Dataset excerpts
====
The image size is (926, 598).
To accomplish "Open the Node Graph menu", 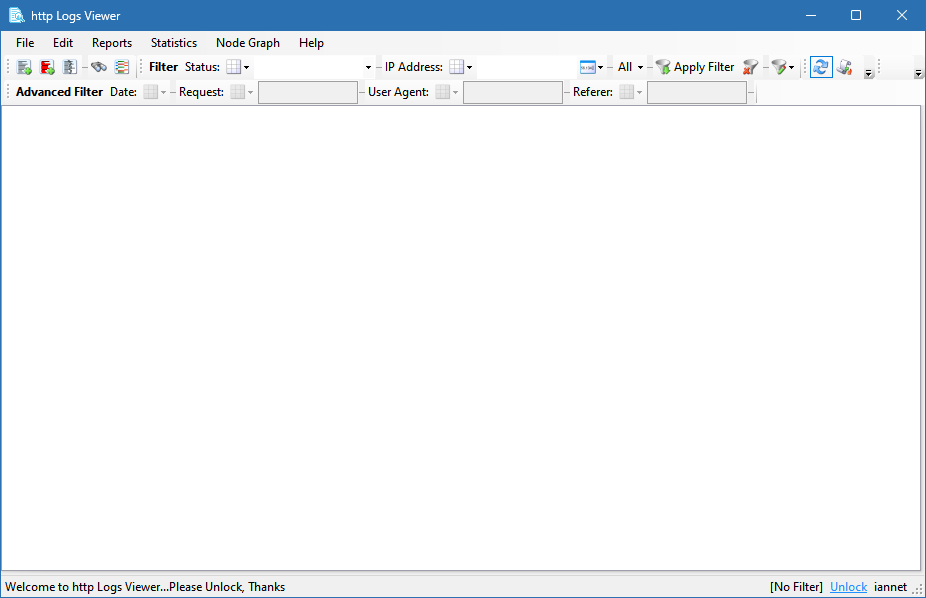I will click(x=247, y=43).
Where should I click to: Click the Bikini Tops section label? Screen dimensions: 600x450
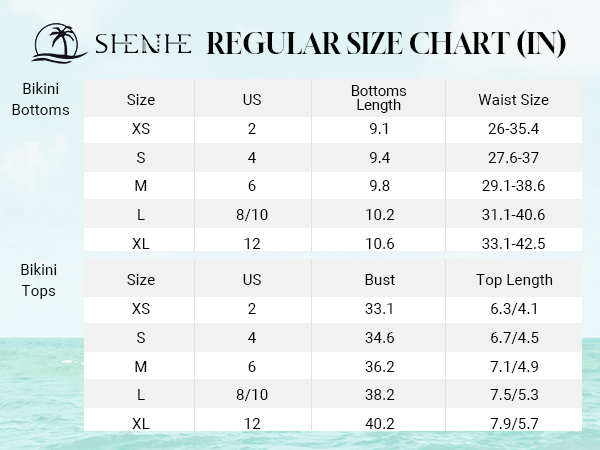point(38,280)
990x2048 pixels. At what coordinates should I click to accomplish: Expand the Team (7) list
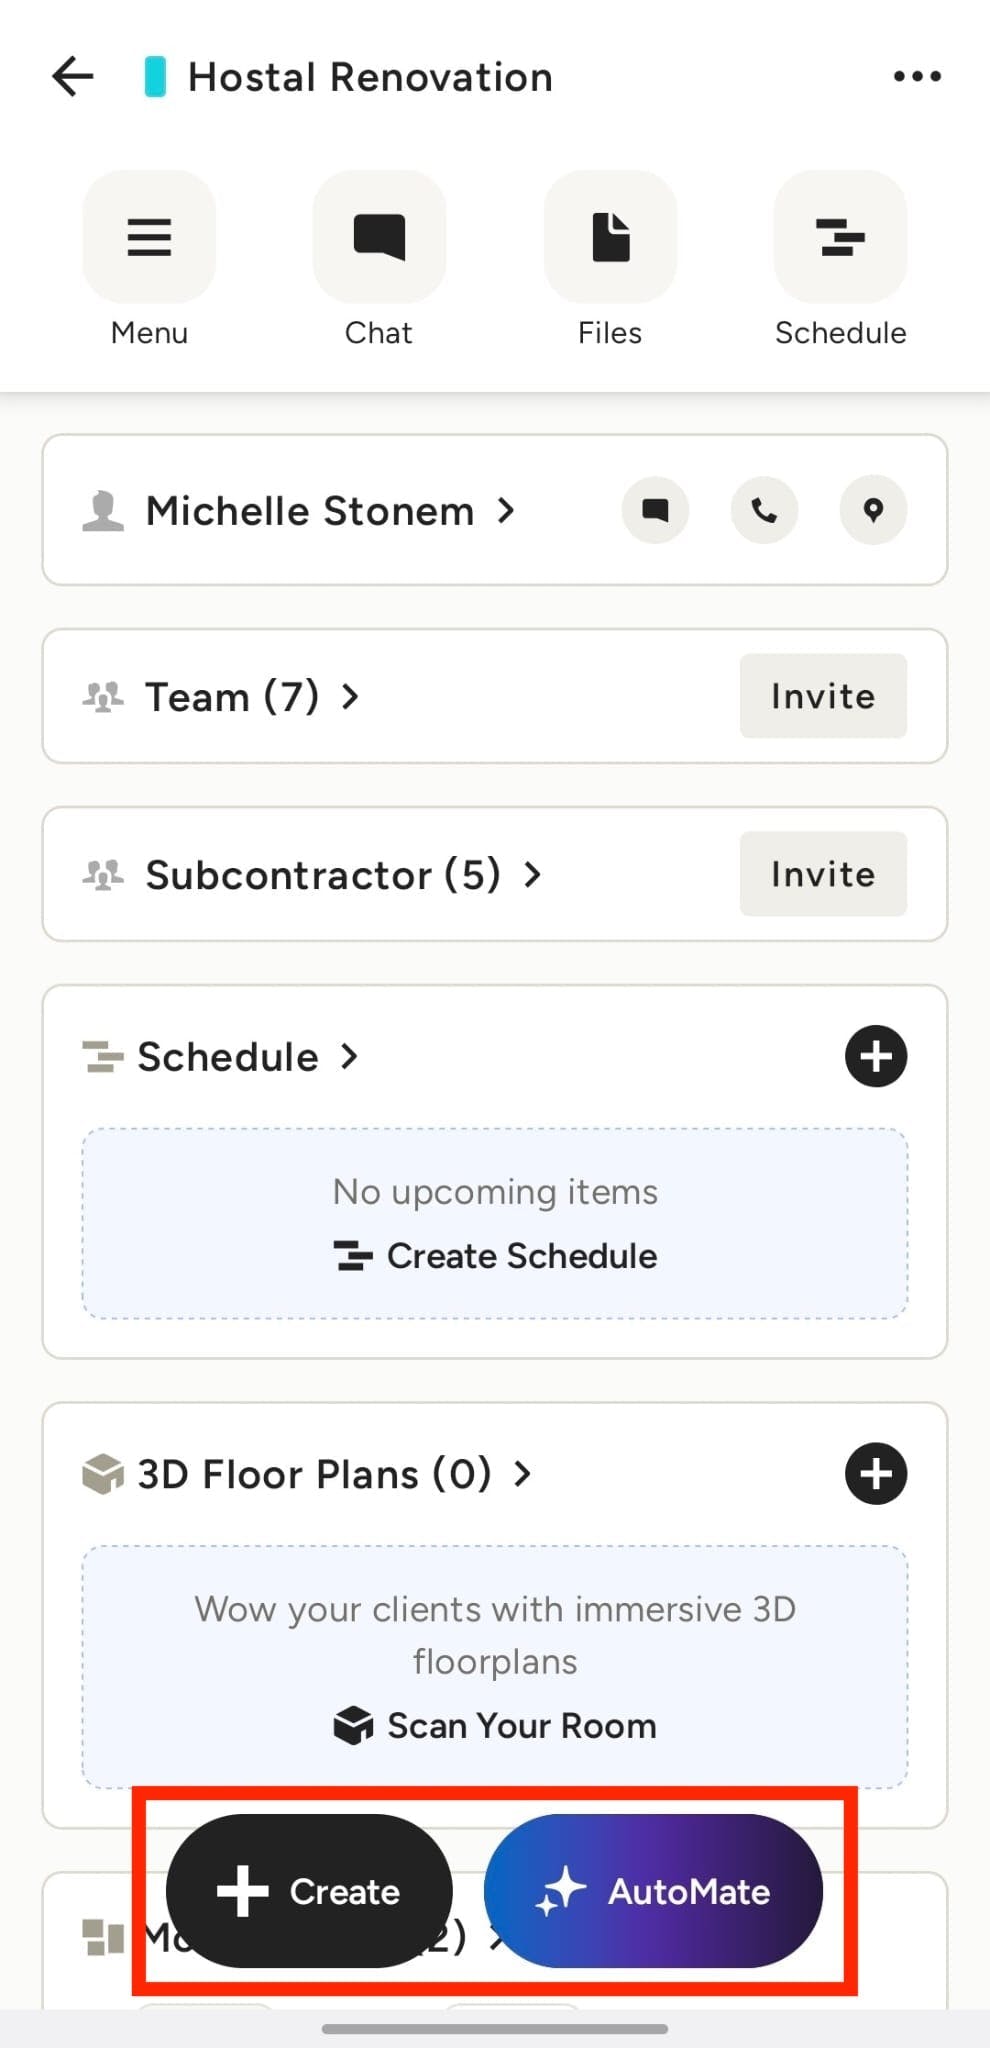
====
> Problem details: Transcribe exactly, and only, the lines from the one with "Where should I" through the final line of the data above. The pictures stay out.

> Solution to the problem:
Where should I click to: Click the Bikini Tops section label? Screen dimensions: 600x450
point(38,280)
990x2048 pixels. At what coordinates should I click to accomplish: Expand the Team (7) list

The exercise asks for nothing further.